For a recent university project we were analysing large networks. We used the Standford Network Analysis Project (SNAP) to perform a number of operations on any dataset we wanted. We searched for a large dataset as we believed it could yeild some pretty interesting results. We settled on the California Road Network where nodes represent either an intersection, or end point (dead end) and the edges represent the roads between them. The website states that this is an undirected edge but we found during the visualisation that there is infact directed edges.

There are some quite interesting things to notice about the dataset when you perform some network anaysis on it. However we were interested in producing some kind of visual for our presentation.

# Visualisation

Given that the dataset contains 1965206 nodes, the adjaency matrix would be [1965206 X 1965206] large and if each element is represented as an integer (4 bytes), the size of the matrix is around **3596GB** so that was out of the question. Using the SNAP tools, we could calculate the communities within the matrix.

We were able to extract a matrix of a few thousand nodes and visualise that.

## Using MATLAB

Once you’ve downloaded and extracted the dataset from SNAP, navigate to that folder using the bar just below the ribbon.
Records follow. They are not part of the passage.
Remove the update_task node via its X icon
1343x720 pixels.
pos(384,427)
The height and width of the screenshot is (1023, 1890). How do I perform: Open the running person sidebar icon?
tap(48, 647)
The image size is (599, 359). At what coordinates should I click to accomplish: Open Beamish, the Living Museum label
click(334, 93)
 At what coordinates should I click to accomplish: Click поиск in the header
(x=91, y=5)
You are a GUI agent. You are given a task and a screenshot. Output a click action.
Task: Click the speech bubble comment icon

You can import the data by either using the **Import Data** button on the ribbon, or by typing `roadNet-CA = textread('roadNet-CA.txt')`

. Note that if you use this second command method you’ll need to delete the first few lines which contain the hash symbol.

To extract a specific community you’ll need to also load in the communities to MATLAB. If you place file generated by SNAP into the same directory as open in MATLAB, you can load that just as above. Either use the **Import Data** button or `communities = textread('communities.txt')`

. The `communities`

variable contains a list of nodes and the number of which community they belong to. We had nearly 2 million nodes, so we wanted to filter the data and generate networks based on smaller communities.

## Filtering the network

We need to create a subset of the `roadNet-CA`

variable, we can do so but running a command which goes through the second column in the matix and returns a `1`

(or true). You can do so by running `communityIndice = communities(:, 2) = #`

replace the **#** with the community number you’re filtering.

Next we need to create a matrix holding only the nodes found in the `roadNet-CA`

matrix and we can do so by running `community# = communities(comminityIndice, :)`

which gets the rows where a 1 appears inside either of column and adds that to the new variable.

The final stage is to get a logic matrix of when the node ID appears inside the whole network, which an be done by `ans = ismember(roadNet-CA, community#)`

and finally to get an edge list by running `roadNet-CA# = roadNetCA(ans(:, 1), :)`

## Creating the Network Graph

We need to split up the newly created `roadNet-CA#`

variable, into two seperate variables. `s = roadNet-CA#(:, 1)`

gets our first column, and `t = roadNet-CA#(:, 2)`

gets our second column. We can’t generate the graph quite yet as they need to be rotated, so we can apply the `s = rot90(s)`

and `t = rot90(t)`

to each variables.

To create the graph, we can do so by running `G = digraph(s, t)`

(use `graph`

if you have an undirected network). To produce the figure run the command `plot(G)`

and this will generate a nice visual on the graph.